We are excited to announce that 13 of NumFOCUS’s fiscally sponsored projects have received grant funding under 11 proposals from Chan Zuckerberg Initiative’s (CZI) Cycle 4 Essential Open Source Software for Science(EOSS) program!
The following projects received nearly $3.8 million in CZI funding:
CZI’s support recognizes the foundational role NumFOCUS projects play in their ambitious goal of curing, preventing or managing all diseases by the end of this century. We are grateful for their continued advocacy as a champion of open-source scientific software maintenance and innovation.
The funded grants listed below cover a wide spectrum of initiatives from faster package management and extensible molecular analysis to Community Development and advancing an inclusive culture.
- Conda-forge: Fast software package management for bio- and data science
- Jupyter (Papyri): Better documentation for the Scientific Ecosystem in Jupyter
- MDAnalysis: Faster, extensible molecular analysis for reproducible science
- NetworkX: Sustained Code and Community Development for NetworkX
- Matplotlib: Foundation of Scientific Visualization in Python
- ArviZ, PyMC3, Stan: Bayesian Open Source Software for Biomedicine
- matplotlib, NumPy, pandas, SciPy: Advancing an inclusive culture in the scientific Python ecosystem
- SciML: Enhancing the open-source SciML stack for clinical trial simulations
- Zarr: A common backbone for the scalable storage of annotated tensor data
- Pandas: Ensuring the continued growth of Pandas
- Jupyter (JupyterHub): The JupyterHub Community Strategic Lead
From the NumFOCUS project core developers, reactions to news of their awarded grants:
Matthias Bussonnier of the Jupyter (Pipyri) project shared, “We hope to give users access to first-class rich documentation examples and tutorials to make the scientific python ecosystem more approachable and discoverable.”
“The CZI grant will enable us to grow MDAnalysis within two areas: first of all by speeding up code to adapt it for the next generation of biomolecular simulations and secondly by developing and deploying a framework to make it very easy for scientists to build and publish tools based on MDAnalysis,” said Oliver Beckstein of the MDAnalysis project.
“The amazing thing about CZI’s support for open-source software is how it creates capacity for work on sorely needed infrastructure, independent of novel scientific results.

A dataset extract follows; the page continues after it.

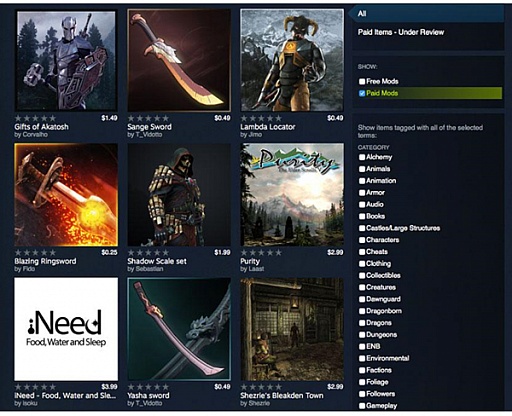Viewport: 512px width, 416px height.
Task: Check the Castles/Large Structures filter
Action: (x=362, y=228)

This gives projects like Zarr time to focus on over-arching improvements — bridging communities, easing global sharing, and making data more FAIR,” commented Joshua Moore of the Zarr project.
“With our CZI grant funding, we will be able to improve upon the supply-chain security of conda-forge with signed packages while also increasing the speed of mamba and its reliability. Integrating mirror support so that multiple servers can host conda-forge’s packages is also on our agenda, and lastly, the CZI grant provides crucial initial funding for PackagingCon. This will be an exciting event to bring together package manager developers from many different communities,” said Wolf Vollprecht, conda-forge Development Lead.
“We are excited to have this opportunity to build out and optimize SciML tooling for simulation of virtual clinical trials, drug design, systems pharmacology, and systems biology modeling. The CZI funding will enable academics and researchers across many levels (faculty through undergraduates) to dedicate time to working on such tooling. This includes projects to expand the SciML simulation and modeling functionality and core infrastructure work to optimize the performance of current SciML libraries. It will also facilitate the strengthening of the SciML community through supporting our first planned SciMLCon,” said Samuel Isaacson of the SciML project.
Thank you, CZI!
NumFOCUS applauds CZI for the strong support system they’ve developed to help fund and maintain open-source scientific software. We are incredibly grateful and look forward to witnessing the impact of this work.